Identification de l’organe ou du représentant

Dans le second moyen, la société requérante reproche aux juges du fond de lui avoir imputé l’infraction au motif que le directeur juridique, à qui il était reproché d’avoir commis les faits pour le compte de la société, n’avait pas été visé et identifié comme étant un de ses organes ou un de ses représentants.

La chambre criminelle écarte ce moyen au motif que la désignation de l’intéressé, en qualité d’organe ou de représentant, a été évoquée lors des débats et que la requérante a été en mesure de s’en expliquer devant la cour d’appel. Elle approuve ainsi les juges du fond d’avoir considéré qu’en raison de sa qualité de directeur juridique, il était tenu de connaître les dispositions légales et qu’il ne pouvait ignorer, notamment en raison des conditions de création informatique de cette pièce, que le document était un faux.

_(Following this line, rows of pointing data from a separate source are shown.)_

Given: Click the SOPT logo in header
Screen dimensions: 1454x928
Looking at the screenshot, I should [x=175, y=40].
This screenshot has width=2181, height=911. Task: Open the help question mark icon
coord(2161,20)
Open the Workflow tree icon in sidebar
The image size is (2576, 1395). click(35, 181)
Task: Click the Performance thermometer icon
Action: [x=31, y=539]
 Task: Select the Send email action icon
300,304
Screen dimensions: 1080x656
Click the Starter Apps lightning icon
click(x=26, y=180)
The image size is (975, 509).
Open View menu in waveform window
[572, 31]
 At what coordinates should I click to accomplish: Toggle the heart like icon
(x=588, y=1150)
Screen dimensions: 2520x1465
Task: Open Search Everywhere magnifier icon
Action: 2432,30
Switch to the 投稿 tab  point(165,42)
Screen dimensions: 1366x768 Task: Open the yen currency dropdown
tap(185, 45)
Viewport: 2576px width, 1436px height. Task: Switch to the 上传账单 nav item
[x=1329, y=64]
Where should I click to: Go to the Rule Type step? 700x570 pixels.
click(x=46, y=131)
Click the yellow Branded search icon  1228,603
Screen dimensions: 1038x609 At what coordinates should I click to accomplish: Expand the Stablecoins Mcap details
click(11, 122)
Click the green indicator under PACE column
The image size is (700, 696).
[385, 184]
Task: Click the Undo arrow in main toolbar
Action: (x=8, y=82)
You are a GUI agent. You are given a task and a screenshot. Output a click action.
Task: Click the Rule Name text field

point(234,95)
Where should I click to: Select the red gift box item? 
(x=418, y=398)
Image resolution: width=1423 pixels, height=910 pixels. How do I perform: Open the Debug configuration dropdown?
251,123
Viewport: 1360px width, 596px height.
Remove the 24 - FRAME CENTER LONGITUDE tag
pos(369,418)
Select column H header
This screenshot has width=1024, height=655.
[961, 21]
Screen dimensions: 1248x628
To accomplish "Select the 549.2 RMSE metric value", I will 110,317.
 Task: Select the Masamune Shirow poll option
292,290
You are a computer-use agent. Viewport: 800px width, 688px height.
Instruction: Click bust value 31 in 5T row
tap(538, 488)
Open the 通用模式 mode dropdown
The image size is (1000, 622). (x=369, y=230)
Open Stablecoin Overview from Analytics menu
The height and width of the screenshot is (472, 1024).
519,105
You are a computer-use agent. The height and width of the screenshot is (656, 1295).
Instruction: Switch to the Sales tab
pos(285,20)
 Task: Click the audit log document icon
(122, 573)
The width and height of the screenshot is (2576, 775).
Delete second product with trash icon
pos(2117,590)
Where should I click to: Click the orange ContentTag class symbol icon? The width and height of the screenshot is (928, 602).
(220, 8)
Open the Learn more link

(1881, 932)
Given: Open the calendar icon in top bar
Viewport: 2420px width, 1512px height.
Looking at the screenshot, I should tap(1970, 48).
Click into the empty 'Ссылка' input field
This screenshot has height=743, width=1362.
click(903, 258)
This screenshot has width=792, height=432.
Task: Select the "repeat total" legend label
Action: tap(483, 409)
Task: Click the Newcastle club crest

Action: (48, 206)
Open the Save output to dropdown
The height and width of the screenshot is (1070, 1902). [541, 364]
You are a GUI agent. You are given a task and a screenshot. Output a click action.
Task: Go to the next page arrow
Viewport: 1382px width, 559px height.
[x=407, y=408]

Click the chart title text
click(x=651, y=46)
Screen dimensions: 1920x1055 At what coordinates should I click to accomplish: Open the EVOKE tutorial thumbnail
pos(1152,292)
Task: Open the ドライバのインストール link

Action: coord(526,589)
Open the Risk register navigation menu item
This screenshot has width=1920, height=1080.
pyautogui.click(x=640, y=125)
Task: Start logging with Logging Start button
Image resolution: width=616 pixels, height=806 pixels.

Ce choix s’inscrit avec cohérence dans la jurisprudence récente de la chambre criminelle qui n’hésite pas à faire preuve de pragmatisme en matière d’identification de l’organe ou du représentant ayant commis l’infraction pour le compte de la personne morale (Crim. 24 mai 2022, n° 21-85.722 ; 17 oct. 2023, n° 22-84.021, Dalloz actualité, 10 nov. 2023, obs. M. Recotillet ; AJ pénal 2024. 38, obs. M.-C. Sordino ; ibid. 2023. 550, obs. F. Chopin ; Rev. sociétés 2024. 45, note H. Matsopoulou ; Dr. soc. 2024. 90, étude R. Salomon ; ibid. 90, étude R. Salomon ; ibid. 180, étude R. Salomon ; RTD com. 2023. 955, obs. L. Saenko ; ibid. 958, obs. L. Saenko ).